Over the next few posts I’ll look at the Articles of Confederation. Brent Dunklau, Convention of States District Captain, (HD 33 Texas) provided the spark for this series. Like many in the COS movement, he encountered pushback from Article V opponents who fear an Article V convention will replace the Constitution, just as the events of 1787-1788 replaced the Articles of Confederation (AC) with the Constitution. To opponents, these events were like a hostile takeover, a coup d’état by nationalists who illegally overthrew an imperfect but satisfactory system and imposed radical change.
Brent asks,
What exactly happened to the AC? Did the states just kind of walk away? Did the states officially withdraw from the treaty, or did the 1787 convention simply revise it as the delegates were allowed to do? What about Article VI of the AC, which reads in part:
“No two or more States shall enter into any treaty, confederation or alliance whatever between them, without the consent of the united States in congress assembled, specifying accurately the purposes for which the same is to be entered into, and how long it shall continue.”
Did the federal convention and subsequent Constitution violate Article VI? If so, wasn’t it a breach of contract, unless every state didn’t care?
Brent, as a well-informed volunteer, knows the states, and not congress, called the federal convention. Yet, through the exercise of their residual sovereignty, did the Constitution represent a revision of the AC, or a complete departure from it?
Check out James Madison in The Federalist #40. Doesn’t he contradict himself in describing the Constitution as a new creation, and then later as a revision of the AC?
Brent closes with,
So, what say you? Is our current Constitution just a renamed and revised AC (“so long as a part of the old articles remain”), or did all the states just agree that they should be released from the old contract in favor of the new one? Or is the answer “neither”? And is your answer an objective fact, or more of a firmly held opinion?

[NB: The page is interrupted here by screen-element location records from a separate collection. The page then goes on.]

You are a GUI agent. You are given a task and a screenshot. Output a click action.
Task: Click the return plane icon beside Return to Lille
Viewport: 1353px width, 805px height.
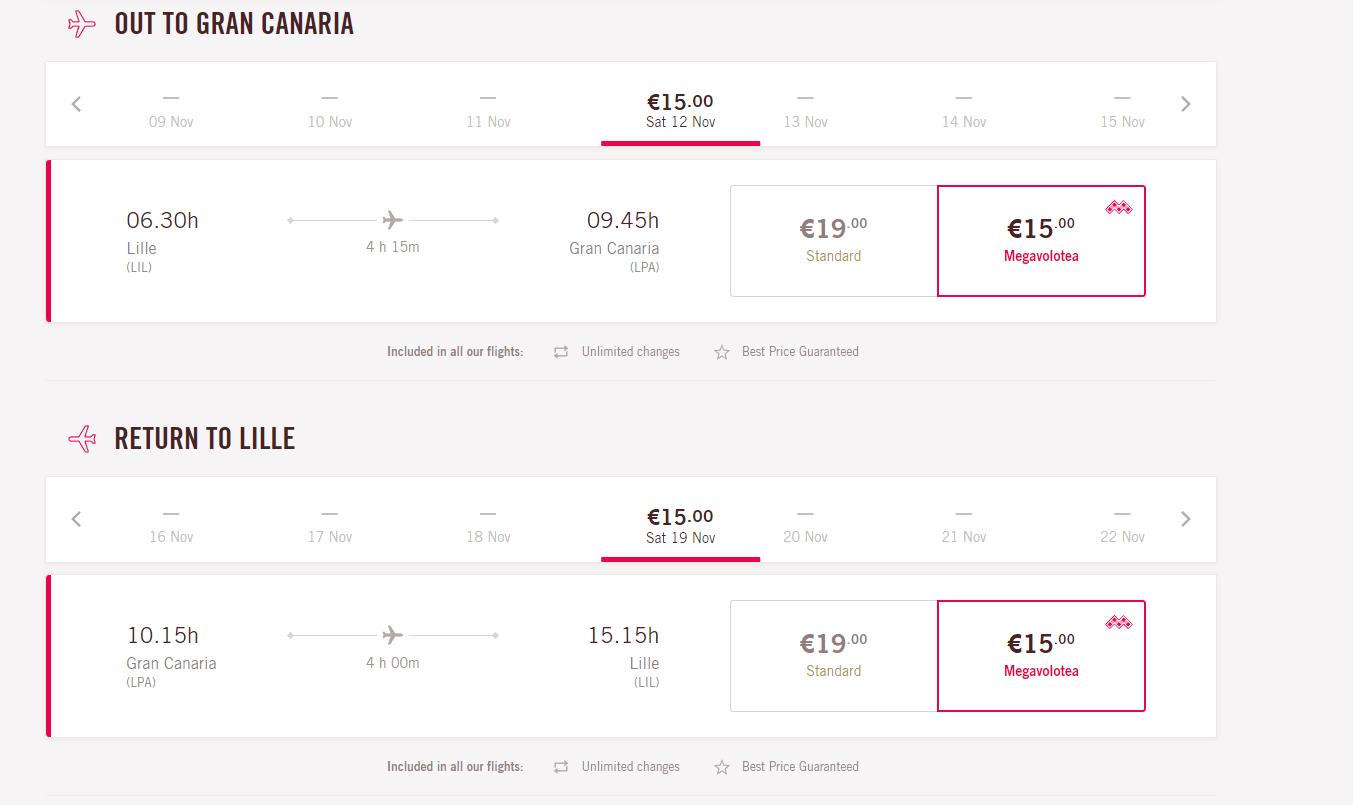tap(82, 439)
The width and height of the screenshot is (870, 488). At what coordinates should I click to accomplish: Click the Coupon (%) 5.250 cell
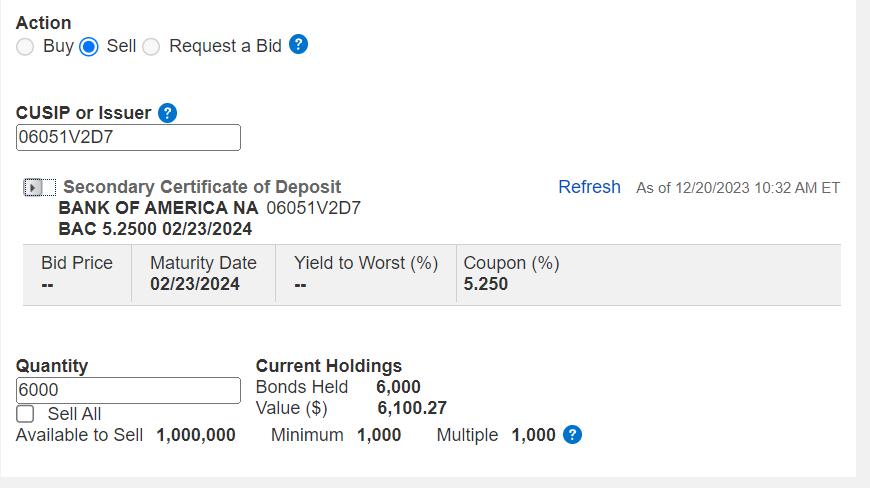[x=648, y=273]
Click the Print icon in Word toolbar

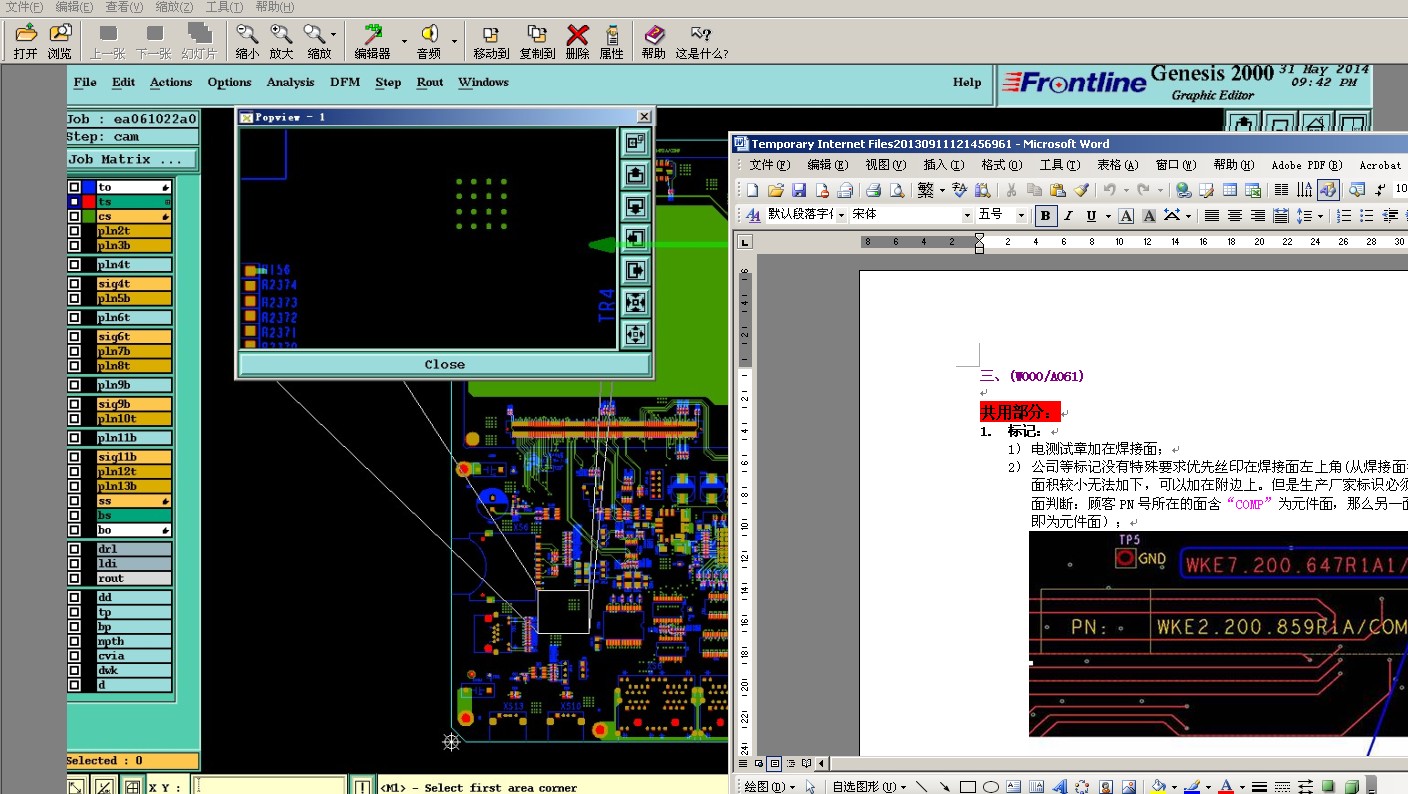tap(873, 190)
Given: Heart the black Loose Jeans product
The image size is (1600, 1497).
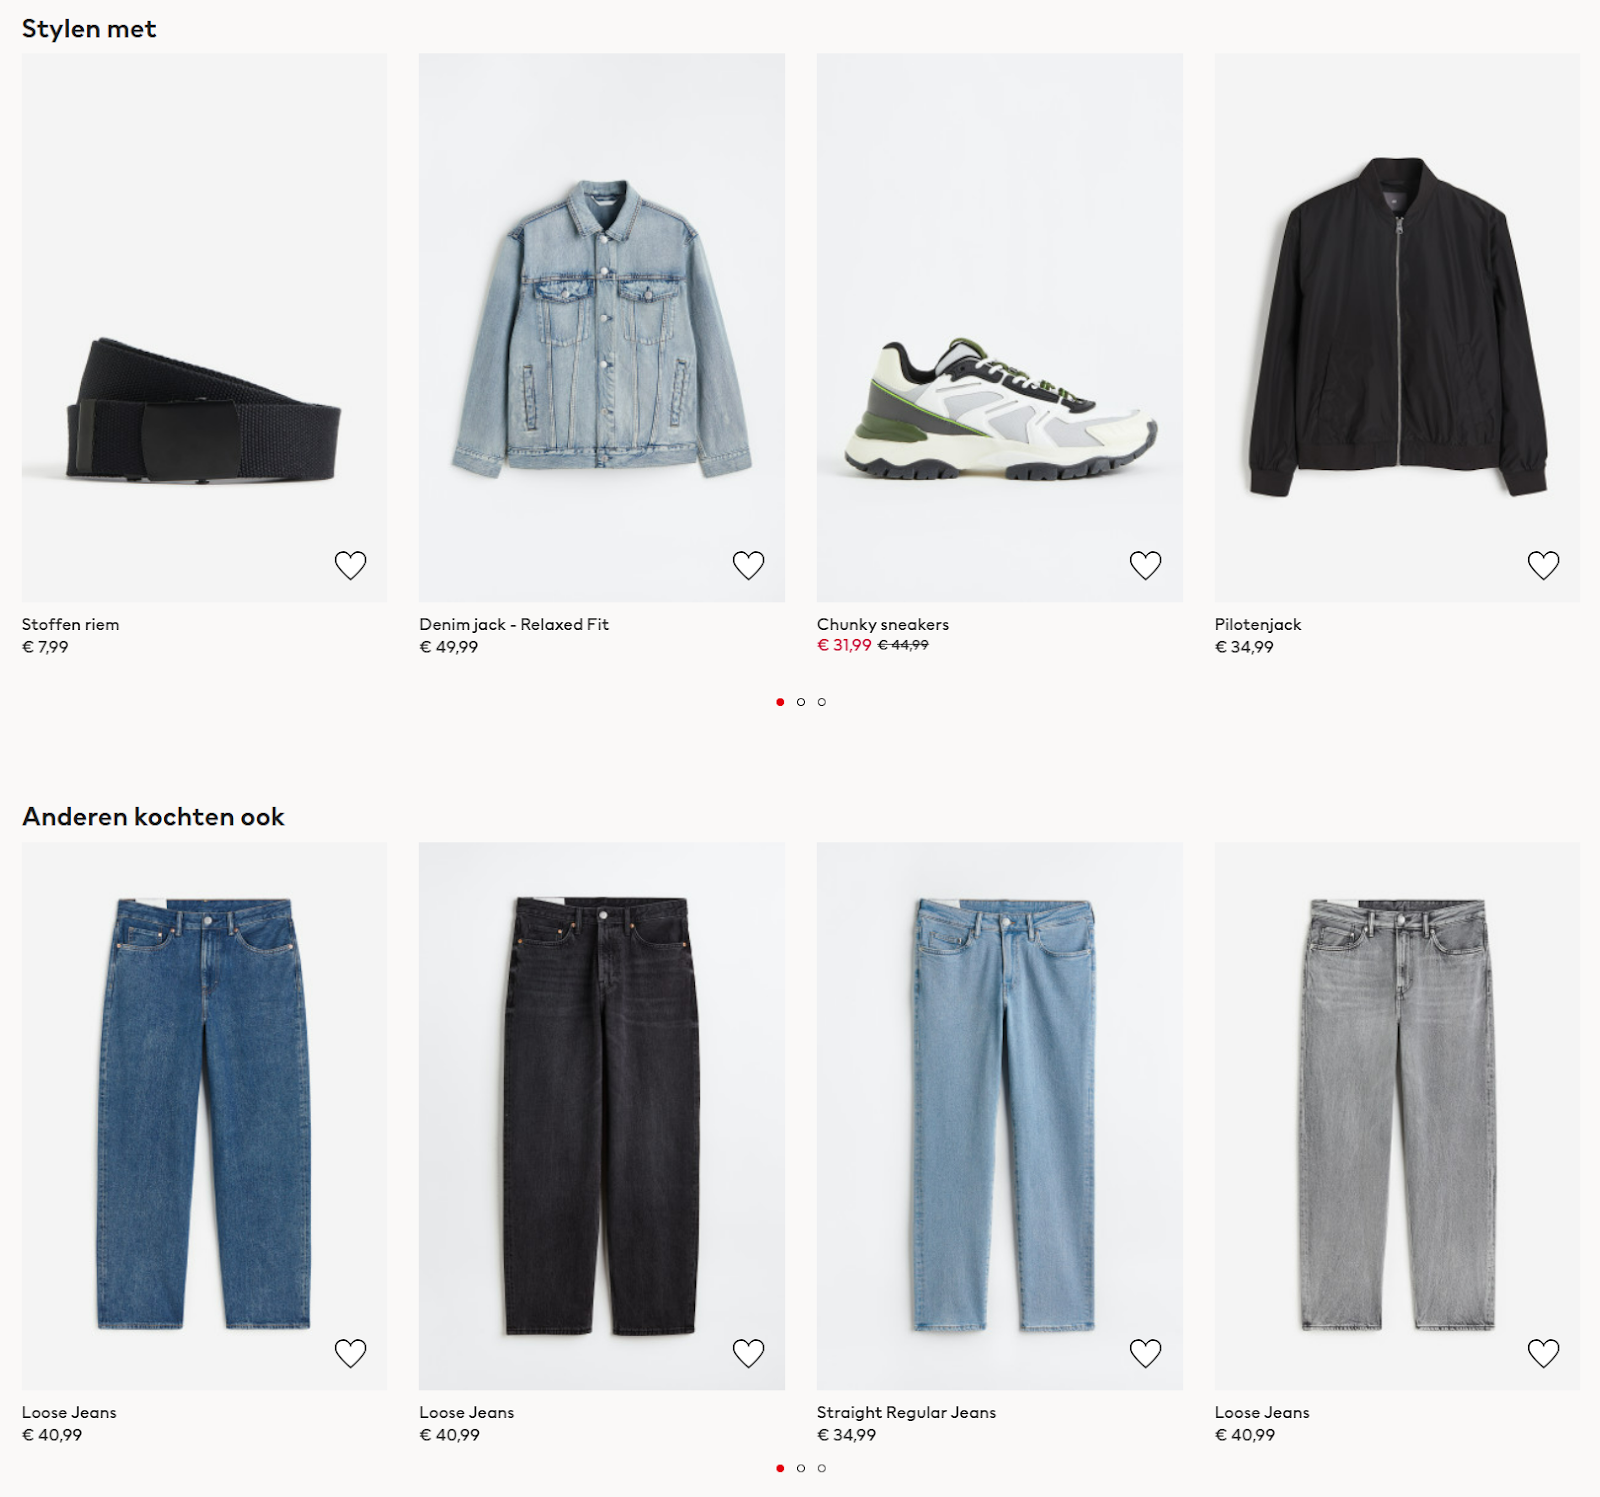Looking at the screenshot, I should click(x=748, y=1353).
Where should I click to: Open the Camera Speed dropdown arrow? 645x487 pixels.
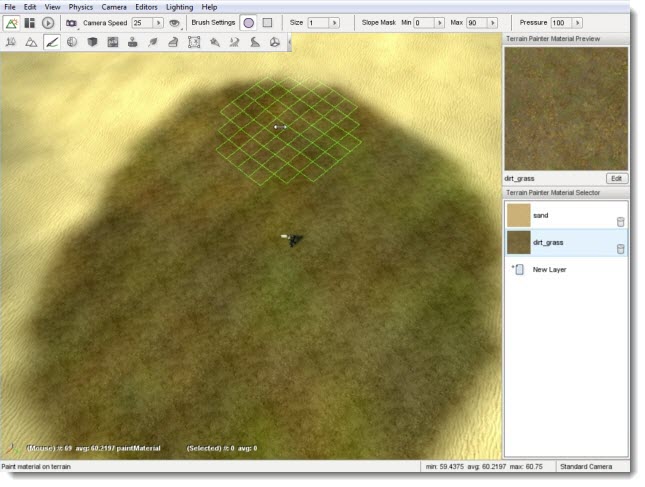[158, 22]
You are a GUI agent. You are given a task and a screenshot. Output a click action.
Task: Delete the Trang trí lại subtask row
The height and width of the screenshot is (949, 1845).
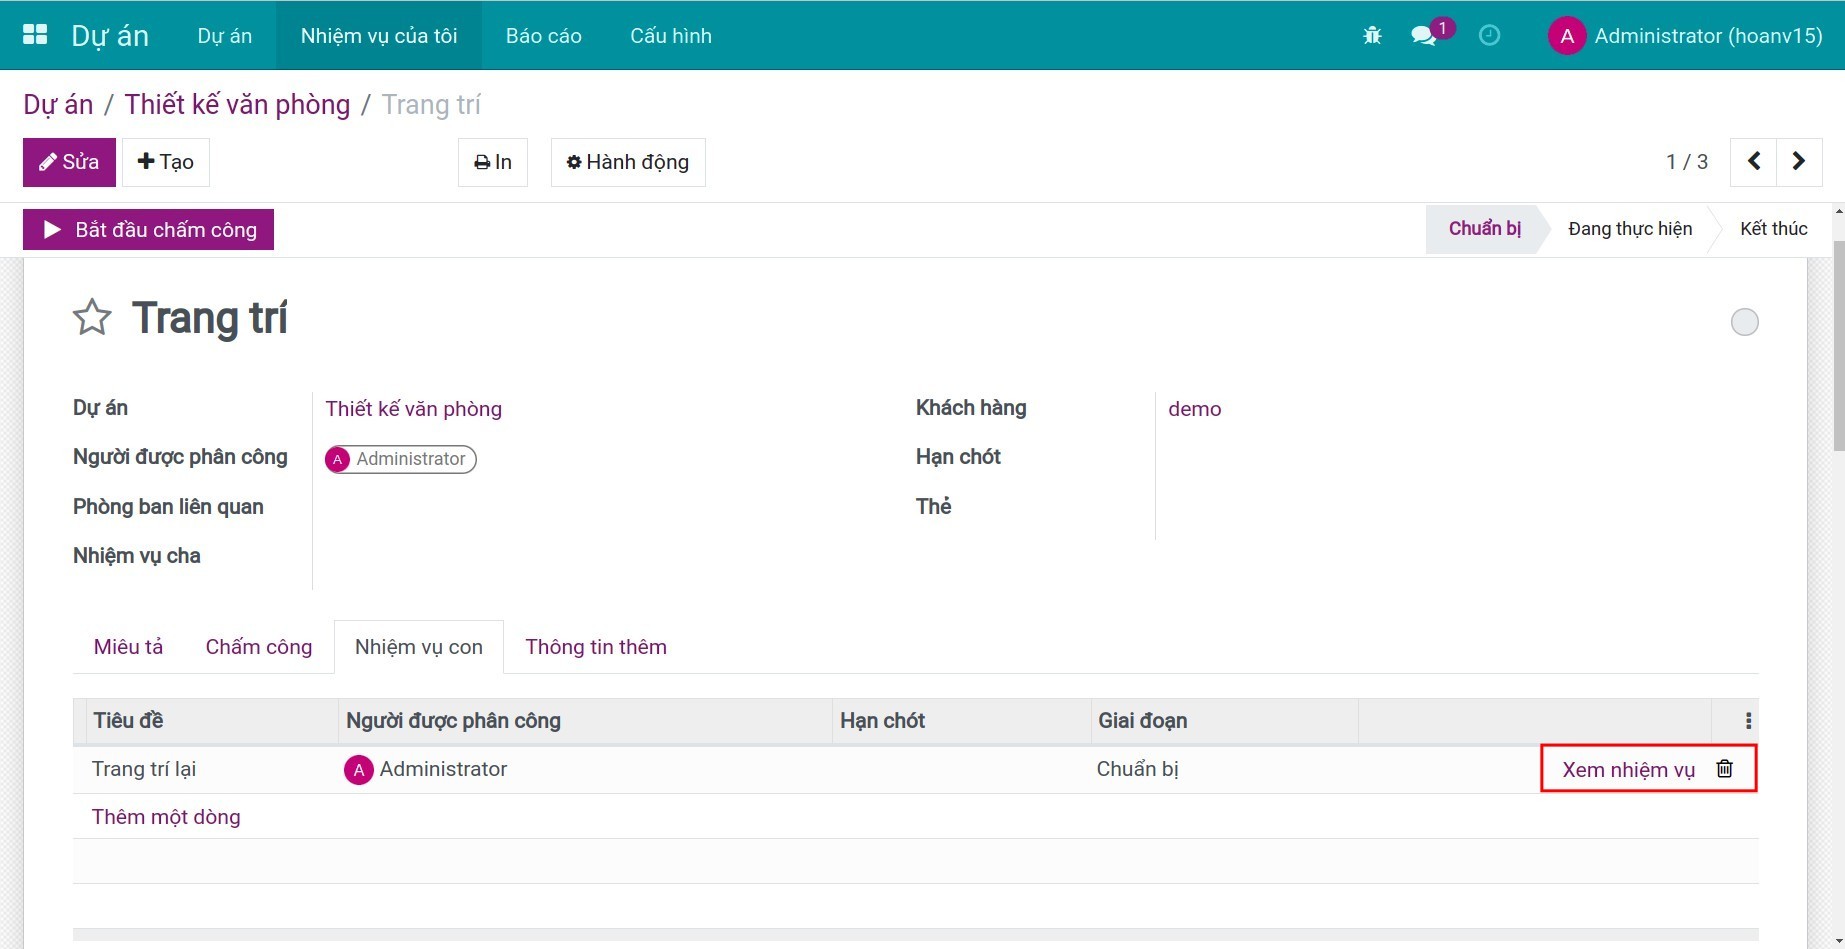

Brent’s questions deserve deeper research into the 1775-1789 period. Several myths and misperceptions spin around that era. While there is no shortage of history in books and online regarding the months surrounding the federal convention and ratification debates, there is far less on the “bookends,” the 1775-1786 and late 1788 into 1789 timeframes.
Over the next few posts, as I educate myself, I’ll relate an interesting and complex period that is little known and less understood. Thanks, Brent!